»»

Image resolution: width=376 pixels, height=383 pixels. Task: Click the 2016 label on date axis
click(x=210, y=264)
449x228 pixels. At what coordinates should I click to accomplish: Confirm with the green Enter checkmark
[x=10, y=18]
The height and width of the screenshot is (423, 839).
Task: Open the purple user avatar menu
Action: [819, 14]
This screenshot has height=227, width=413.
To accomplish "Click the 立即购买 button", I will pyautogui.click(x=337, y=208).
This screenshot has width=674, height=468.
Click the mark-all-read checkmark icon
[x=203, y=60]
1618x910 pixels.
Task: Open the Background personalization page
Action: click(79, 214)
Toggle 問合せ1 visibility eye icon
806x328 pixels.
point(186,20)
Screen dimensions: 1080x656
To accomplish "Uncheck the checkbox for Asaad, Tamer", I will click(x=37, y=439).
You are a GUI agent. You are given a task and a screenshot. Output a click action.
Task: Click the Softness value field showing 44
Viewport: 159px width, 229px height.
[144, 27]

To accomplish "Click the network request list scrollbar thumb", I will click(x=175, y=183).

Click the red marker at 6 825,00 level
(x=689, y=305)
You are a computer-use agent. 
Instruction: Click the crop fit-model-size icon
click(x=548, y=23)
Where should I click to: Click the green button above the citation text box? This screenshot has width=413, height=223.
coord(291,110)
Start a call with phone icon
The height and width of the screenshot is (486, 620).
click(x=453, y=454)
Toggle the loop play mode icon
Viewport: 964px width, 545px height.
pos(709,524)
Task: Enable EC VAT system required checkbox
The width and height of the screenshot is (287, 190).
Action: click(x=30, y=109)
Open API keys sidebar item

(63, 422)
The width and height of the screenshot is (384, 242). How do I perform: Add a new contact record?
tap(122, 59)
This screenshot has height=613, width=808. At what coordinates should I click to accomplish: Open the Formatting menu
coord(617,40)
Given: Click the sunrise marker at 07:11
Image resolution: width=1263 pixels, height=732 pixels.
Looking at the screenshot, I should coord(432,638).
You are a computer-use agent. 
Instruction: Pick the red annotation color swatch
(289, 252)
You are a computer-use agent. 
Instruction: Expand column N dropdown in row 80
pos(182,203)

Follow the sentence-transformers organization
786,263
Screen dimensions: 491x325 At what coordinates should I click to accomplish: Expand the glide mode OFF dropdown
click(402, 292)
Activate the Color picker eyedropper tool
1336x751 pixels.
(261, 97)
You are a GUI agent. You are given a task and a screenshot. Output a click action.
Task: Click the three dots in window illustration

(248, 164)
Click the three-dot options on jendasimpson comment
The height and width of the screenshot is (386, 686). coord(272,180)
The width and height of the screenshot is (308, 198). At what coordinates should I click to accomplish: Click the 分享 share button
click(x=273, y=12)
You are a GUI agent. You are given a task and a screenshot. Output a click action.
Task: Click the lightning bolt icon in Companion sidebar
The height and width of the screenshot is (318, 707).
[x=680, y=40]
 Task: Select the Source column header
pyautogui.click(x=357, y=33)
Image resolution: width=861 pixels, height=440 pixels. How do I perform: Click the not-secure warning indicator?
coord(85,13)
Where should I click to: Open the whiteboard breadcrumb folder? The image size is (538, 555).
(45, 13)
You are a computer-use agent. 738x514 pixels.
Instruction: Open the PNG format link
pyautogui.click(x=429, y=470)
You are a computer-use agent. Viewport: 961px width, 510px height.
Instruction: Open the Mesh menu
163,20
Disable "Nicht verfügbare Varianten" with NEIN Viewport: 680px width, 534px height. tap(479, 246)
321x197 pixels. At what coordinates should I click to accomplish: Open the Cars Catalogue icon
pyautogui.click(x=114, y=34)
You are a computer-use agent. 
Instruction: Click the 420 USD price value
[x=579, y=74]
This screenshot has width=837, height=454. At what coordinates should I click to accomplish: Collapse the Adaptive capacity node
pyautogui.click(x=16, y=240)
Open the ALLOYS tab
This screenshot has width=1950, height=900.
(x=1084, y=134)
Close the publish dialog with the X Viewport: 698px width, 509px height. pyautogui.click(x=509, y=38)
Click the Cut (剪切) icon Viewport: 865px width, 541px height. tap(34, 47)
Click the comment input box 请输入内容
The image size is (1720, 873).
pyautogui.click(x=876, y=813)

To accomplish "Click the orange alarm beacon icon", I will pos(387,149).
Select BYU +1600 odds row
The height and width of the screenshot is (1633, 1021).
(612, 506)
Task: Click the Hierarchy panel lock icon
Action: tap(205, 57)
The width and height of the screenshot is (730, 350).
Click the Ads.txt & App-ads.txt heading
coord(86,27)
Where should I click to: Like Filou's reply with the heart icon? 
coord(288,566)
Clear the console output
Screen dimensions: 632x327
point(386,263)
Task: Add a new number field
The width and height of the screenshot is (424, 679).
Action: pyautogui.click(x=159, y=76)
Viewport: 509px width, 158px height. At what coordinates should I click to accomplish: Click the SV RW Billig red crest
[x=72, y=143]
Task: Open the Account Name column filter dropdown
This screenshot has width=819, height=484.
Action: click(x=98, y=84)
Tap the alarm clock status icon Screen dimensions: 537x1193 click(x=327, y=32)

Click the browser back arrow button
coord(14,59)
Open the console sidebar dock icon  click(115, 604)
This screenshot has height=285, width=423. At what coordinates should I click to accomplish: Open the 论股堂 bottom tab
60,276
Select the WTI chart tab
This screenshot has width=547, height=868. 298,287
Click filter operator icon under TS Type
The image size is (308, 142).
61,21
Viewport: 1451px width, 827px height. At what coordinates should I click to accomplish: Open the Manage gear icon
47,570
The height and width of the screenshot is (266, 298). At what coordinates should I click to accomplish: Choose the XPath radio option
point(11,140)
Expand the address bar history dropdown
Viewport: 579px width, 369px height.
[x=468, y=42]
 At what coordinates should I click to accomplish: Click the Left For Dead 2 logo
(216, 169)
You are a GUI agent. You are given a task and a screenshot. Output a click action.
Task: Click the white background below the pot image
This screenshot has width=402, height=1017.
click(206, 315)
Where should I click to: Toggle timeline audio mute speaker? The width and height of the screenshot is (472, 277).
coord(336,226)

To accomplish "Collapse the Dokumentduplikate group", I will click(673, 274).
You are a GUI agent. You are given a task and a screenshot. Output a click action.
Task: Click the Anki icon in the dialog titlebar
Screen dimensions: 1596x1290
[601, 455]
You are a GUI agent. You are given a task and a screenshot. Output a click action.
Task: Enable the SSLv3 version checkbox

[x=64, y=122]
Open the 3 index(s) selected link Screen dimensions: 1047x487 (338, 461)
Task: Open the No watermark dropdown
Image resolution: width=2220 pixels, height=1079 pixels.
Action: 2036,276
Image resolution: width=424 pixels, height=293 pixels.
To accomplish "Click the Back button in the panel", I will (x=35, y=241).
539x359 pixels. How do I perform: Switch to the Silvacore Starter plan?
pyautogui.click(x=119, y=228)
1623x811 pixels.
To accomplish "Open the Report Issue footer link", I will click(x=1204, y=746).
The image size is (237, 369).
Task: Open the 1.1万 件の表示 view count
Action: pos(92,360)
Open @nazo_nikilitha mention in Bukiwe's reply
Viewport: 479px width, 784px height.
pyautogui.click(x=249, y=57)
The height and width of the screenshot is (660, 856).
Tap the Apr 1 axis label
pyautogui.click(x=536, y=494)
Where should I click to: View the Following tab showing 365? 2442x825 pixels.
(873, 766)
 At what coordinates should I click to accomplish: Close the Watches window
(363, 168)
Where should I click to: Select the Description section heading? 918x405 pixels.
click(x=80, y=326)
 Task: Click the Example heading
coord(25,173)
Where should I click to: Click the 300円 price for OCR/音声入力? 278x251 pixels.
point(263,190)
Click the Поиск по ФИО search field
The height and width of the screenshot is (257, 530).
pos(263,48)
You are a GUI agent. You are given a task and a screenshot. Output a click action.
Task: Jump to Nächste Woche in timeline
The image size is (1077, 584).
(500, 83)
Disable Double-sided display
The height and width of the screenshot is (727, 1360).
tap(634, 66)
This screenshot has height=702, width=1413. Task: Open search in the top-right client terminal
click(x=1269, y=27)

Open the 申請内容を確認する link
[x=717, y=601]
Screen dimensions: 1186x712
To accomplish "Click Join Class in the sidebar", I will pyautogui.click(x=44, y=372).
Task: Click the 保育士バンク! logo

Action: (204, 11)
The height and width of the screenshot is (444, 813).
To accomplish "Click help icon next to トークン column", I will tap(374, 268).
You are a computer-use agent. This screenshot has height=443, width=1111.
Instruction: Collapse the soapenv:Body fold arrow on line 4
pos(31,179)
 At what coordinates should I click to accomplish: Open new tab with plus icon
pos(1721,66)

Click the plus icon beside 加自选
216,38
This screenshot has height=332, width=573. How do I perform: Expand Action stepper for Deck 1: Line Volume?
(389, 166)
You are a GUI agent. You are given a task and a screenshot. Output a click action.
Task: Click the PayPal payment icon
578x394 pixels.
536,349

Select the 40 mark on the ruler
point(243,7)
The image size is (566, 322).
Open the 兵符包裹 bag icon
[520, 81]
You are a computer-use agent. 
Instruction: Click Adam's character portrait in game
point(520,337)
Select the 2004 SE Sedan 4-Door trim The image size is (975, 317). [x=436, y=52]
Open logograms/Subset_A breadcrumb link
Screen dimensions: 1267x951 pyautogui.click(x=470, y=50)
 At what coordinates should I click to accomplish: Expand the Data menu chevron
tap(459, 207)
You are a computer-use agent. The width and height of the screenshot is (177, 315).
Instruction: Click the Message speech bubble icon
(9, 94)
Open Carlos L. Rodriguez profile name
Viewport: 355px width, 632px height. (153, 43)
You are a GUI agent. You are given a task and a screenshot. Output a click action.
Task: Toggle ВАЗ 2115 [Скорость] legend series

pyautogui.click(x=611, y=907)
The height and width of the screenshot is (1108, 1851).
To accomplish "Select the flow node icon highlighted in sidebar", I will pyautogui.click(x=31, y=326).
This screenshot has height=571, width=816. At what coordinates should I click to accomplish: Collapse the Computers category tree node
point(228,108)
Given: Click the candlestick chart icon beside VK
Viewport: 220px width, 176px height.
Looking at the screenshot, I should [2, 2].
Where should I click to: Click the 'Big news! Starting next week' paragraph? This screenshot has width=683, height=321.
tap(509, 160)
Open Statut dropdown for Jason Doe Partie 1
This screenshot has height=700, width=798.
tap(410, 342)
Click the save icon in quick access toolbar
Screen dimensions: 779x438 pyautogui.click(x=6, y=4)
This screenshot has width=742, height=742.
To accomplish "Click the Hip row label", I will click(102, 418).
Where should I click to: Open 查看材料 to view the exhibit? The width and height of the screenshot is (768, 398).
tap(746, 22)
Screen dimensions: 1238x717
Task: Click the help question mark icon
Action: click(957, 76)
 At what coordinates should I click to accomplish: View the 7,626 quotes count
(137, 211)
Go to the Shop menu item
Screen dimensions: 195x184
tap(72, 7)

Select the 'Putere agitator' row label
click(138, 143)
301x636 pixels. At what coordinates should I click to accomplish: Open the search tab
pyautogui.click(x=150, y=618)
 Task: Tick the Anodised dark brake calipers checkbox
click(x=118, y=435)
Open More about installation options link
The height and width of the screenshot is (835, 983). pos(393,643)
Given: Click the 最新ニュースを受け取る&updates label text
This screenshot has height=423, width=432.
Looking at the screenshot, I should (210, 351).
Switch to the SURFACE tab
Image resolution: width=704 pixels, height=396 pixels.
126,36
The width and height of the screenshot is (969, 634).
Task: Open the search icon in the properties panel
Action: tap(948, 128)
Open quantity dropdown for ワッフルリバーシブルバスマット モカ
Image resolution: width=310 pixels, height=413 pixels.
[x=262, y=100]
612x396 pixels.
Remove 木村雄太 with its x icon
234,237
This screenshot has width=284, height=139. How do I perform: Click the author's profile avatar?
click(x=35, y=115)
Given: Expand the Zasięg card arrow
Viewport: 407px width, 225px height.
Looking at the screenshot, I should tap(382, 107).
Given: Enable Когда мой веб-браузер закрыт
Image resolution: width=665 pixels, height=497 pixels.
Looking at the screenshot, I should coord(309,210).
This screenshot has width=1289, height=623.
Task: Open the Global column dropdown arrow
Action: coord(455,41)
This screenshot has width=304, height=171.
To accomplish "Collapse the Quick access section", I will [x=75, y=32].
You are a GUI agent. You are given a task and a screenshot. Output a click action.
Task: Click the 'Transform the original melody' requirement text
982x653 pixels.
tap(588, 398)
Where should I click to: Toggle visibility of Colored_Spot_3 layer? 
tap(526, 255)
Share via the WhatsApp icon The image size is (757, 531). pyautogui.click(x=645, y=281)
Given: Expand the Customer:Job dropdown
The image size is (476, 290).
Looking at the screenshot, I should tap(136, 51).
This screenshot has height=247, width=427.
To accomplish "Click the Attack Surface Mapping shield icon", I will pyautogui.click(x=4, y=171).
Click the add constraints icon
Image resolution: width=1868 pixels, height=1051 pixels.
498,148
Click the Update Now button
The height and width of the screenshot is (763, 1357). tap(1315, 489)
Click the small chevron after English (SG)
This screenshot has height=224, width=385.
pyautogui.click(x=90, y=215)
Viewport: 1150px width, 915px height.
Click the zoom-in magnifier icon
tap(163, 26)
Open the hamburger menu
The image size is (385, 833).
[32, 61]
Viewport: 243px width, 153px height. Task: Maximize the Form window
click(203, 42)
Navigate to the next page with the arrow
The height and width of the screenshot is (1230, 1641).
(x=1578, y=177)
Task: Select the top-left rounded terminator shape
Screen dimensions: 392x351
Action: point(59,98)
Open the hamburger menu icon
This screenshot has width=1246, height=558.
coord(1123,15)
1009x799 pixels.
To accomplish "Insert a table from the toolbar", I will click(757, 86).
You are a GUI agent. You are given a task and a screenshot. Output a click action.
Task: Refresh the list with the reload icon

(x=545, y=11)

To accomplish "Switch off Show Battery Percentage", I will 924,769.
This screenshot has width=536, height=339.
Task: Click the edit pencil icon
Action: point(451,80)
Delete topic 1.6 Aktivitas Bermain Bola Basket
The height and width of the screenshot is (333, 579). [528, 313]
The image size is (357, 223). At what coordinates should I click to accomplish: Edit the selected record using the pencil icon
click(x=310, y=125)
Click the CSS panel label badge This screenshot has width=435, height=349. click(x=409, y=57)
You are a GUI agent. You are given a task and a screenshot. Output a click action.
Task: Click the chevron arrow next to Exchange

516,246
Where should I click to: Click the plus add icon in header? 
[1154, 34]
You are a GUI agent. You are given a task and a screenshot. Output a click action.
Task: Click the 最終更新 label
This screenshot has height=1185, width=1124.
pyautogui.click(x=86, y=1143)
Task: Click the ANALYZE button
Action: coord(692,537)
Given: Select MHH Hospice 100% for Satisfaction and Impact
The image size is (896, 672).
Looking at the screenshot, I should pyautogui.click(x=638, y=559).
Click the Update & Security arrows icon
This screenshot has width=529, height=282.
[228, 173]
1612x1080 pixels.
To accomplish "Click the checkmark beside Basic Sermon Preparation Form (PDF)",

««

**What the task asks:** Please change "row label" to "row heading" in the lines that begin at the one containing "This screenshot has width=742, height=742." and stop after the one containing "click(x=118, y=435)", leaving everything else as it is.

**Task output:**
This screenshot has width=742, height=742.
To accomplish "Click the Hip row heading", I will click(102, 418).
Where should I click to: Open 查看材料 to view the exhibit? The width and height of the screenshot is (768, 398).
tap(746, 22)
Screen dimensions: 1238x717
Task: Click the help question mark icon
Action: click(957, 76)
 At what coordinates should I click to accomplish: View the 7,626 quotes count
(137, 211)
Go to the Shop menu item
Screen dimensions: 195x184
tap(72, 7)

Select the 'Putere agitator' row heading
click(138, 143)
301x636 pixels. At what coordinates should I click to accomplish: Open the search tab
pyautogui.click(x=150, y=618)
 Task: Tick the Anodised dark brake calipers checkbox
click(x=118, y=435)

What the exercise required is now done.